(Pixel coordinate grounding data)

● ● ● ● ● ● ●

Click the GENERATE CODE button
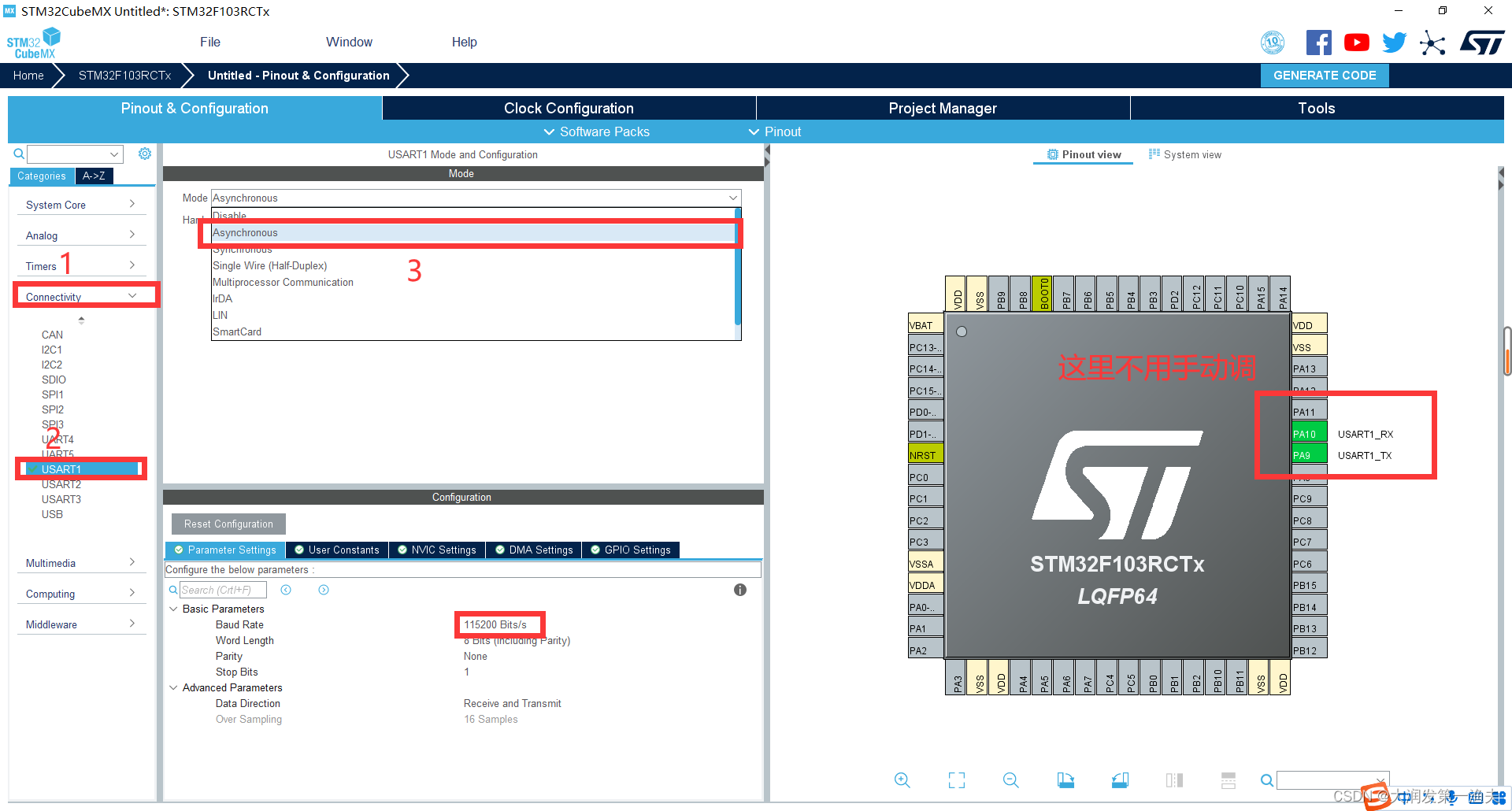pos(1324,75)
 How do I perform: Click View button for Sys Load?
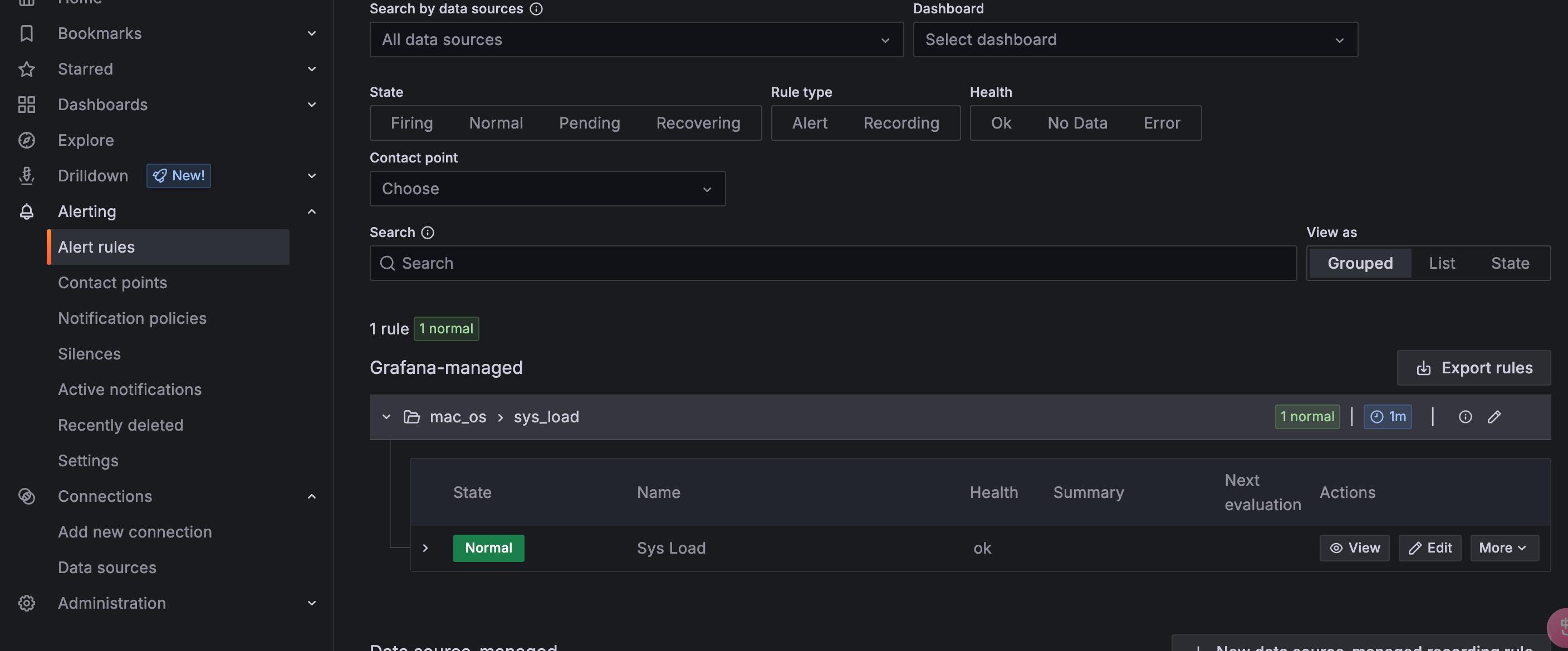click(1354, 548)
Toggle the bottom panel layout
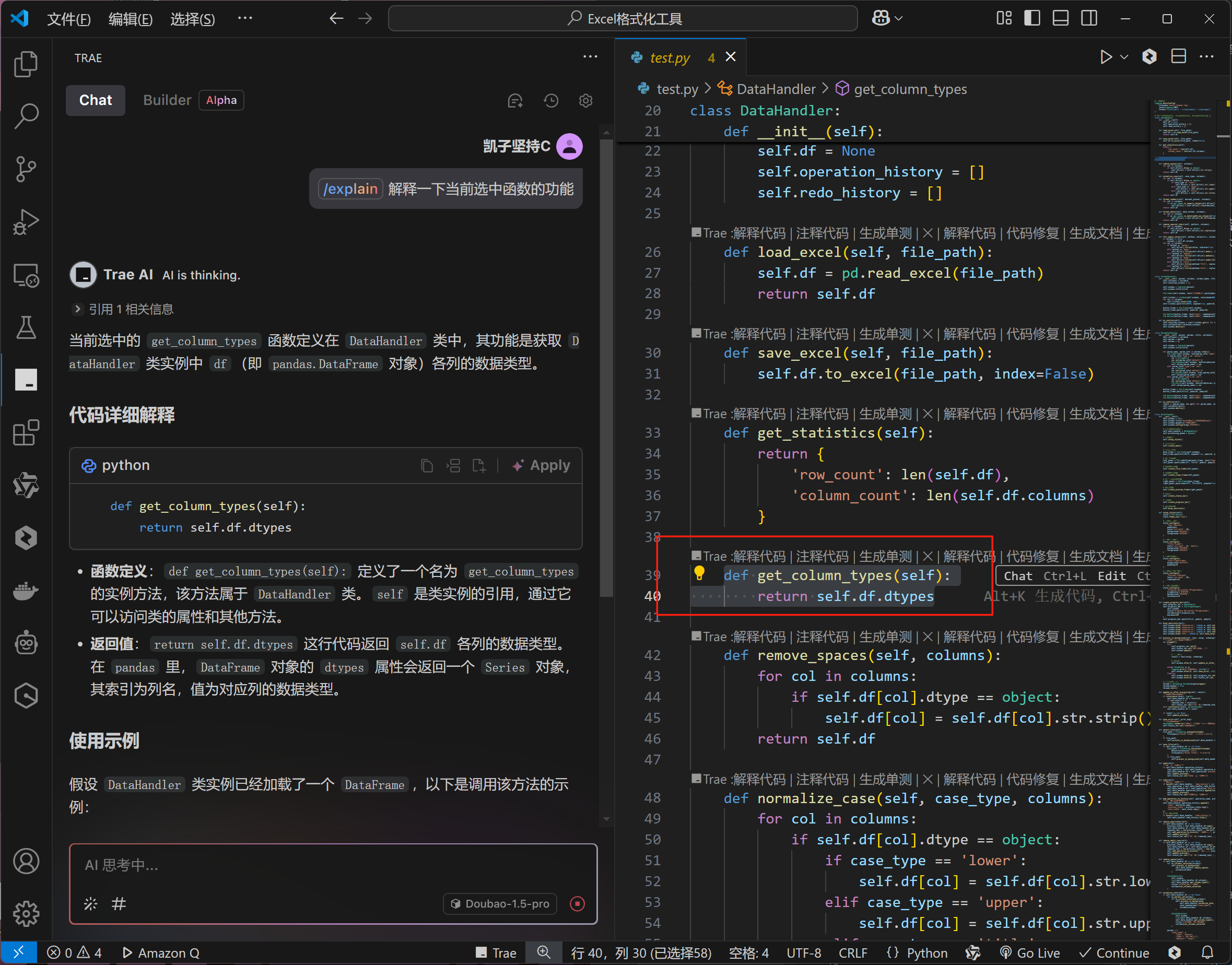Screen dimensions: 1232x965 point(1060,18)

● ● ● ● ● ● ●

→ What you have to do
Although the records contain pictures, return only their text, exactly as written.

→ Written solution
Click the GENERATE CODE button
pos(1324,75)
 How do I perform: Click View button for Sys Load?
click(1354, 548)
Toggle the bottom panel layout
Screen dimensions: 1232x965 point(1060,18)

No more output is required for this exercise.